# TEXT PROVIDED start

Open Hillel was founded in 2012 at Harvard University. (Aiden Pink’s account of the organization is worth reading in its entirety.) Harvard’s Hillel had refused to co-sponsor an event with Harvard’s Palestinian Solidarity Committee, which supports the boycott, divestment, sanctions movement against Israel. According to Hillel International’s “Standards of Partnership,” a Hillel will not “partner with, house, or host” organizations that support BDS. The Open Hillel movement encourages campus Hillels to defy that standard.

Because Open Hillel claims to stand for “inclusivity and open discourse,” and it is hard to be against those things, it has attracted some support. Vassar College and Swarthmore’s Hillel organizations have officially rejected the Standards of Partnership and declared themselves Open Hillels. But Jonathan Tobin and Ben Cohen have warned in these pages that Open Hillel’s talk of inclusiveness is a ploy. The intent of Open Hillel is a hostile takeover of as many Hillels as its members can gain influence over, with a view to turning Hillel, the central Jewish organization in American campus life, into an instrument of the campaign to turn Israel into a pariah state. Bicerano, an insider, says that Open Hillel’s critics are absolutely right.

# TEXT PROVIDED end
# DATA EXCERPT start

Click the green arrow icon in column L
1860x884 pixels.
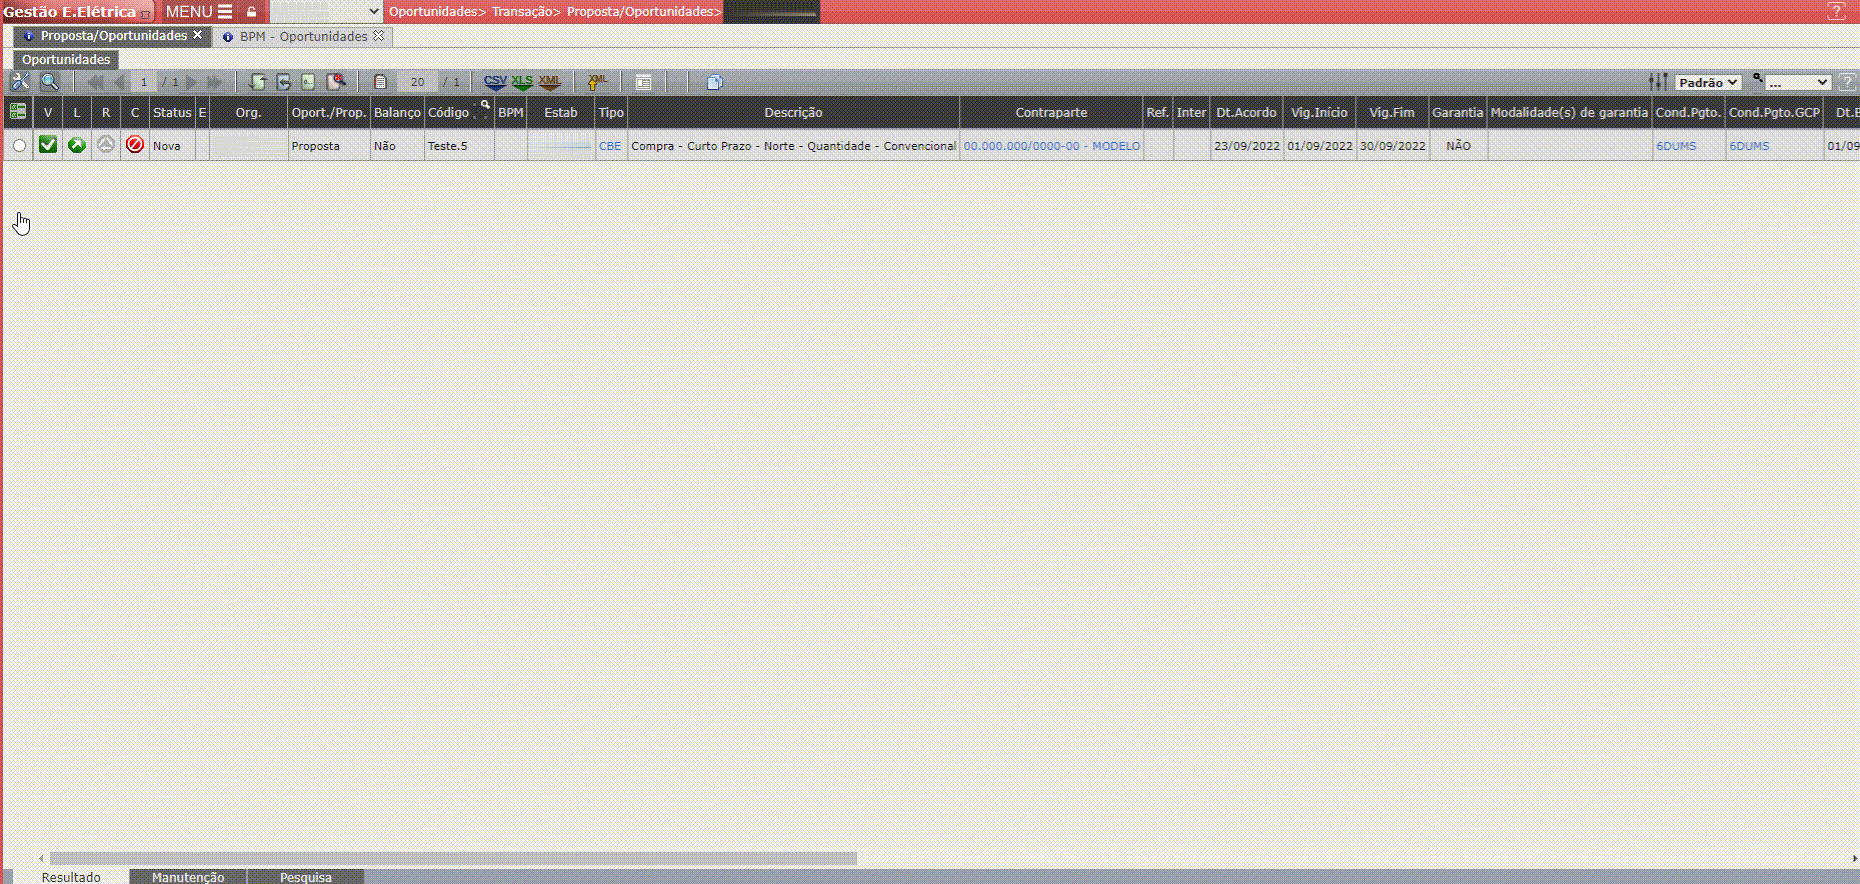click(x=76, y=145)
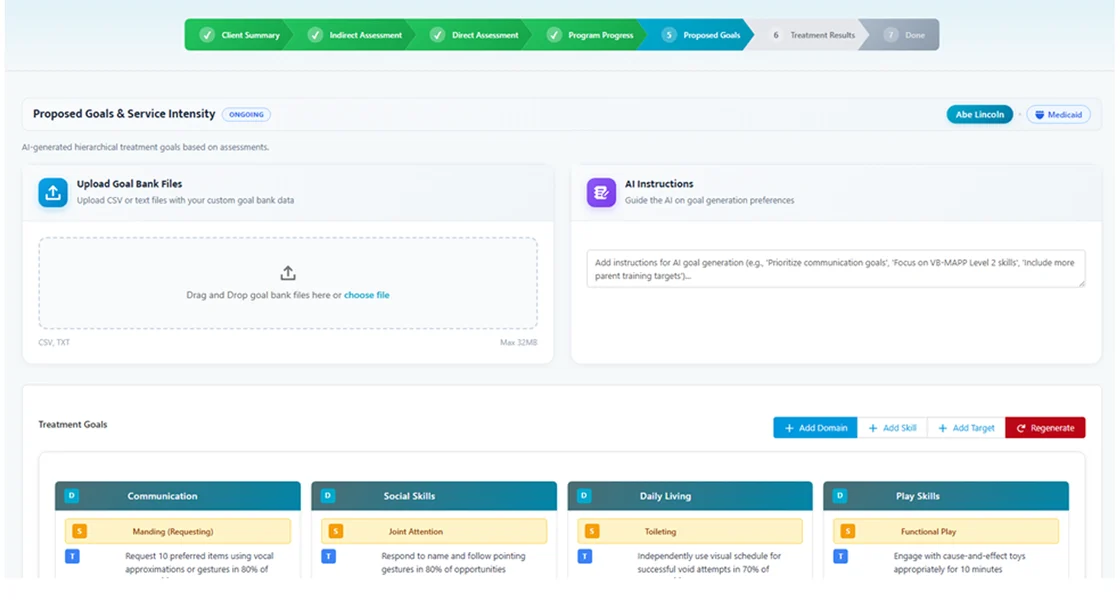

# DATA EXCERPT end

Extend the passage about Open Hillel past its last sentence. You won't need the lines to do this.

“While Open Hillel’s stated aims are open dialogue and inclusiveness,” Bicerano explains, “the organization in actuality has something else in mind. The people who claim that Open Hillel’s main objective is to garner support for the BDS movement may not realize just how right they are.” First, leaders of Open Hillel voted to form a committee to explore an “anti-normalization” campaign “to end joint discussions and programs between Jews and Palestinians unless they subscribe to the BDS movement.” Although the committee allegedly was created to foster “open discussion” about anti-normalization, it has in fact, according to Bicerano, stacked discussions in favor of the campaign.

Moreover, Open Hillel never publicly announced the formation of the committee, presumably because any fool can see that one does not “create open dialogue by empowering people who are against it.” Bicerano concludes, based on her experience on the steering committee, that Open Hillel “has fallen into the hands of anti-normalization activists.”

Second, Bicerano has apparently just noticed that students involved in the BDS movement have no interest in inclusiveness or dialogue. “Bringing pro-BDS groups into Hillel,” she has realized, “will not mean more open dialogue and inclusiveness. From disrupting pro-Israel events to blocking Birthright tables, these groups regularly employ tactics that create a hostile atmosphere for pro-Israel students.” Bicerano even concedes that “anti-Zionism and anti-Semitism often go hand in hand.”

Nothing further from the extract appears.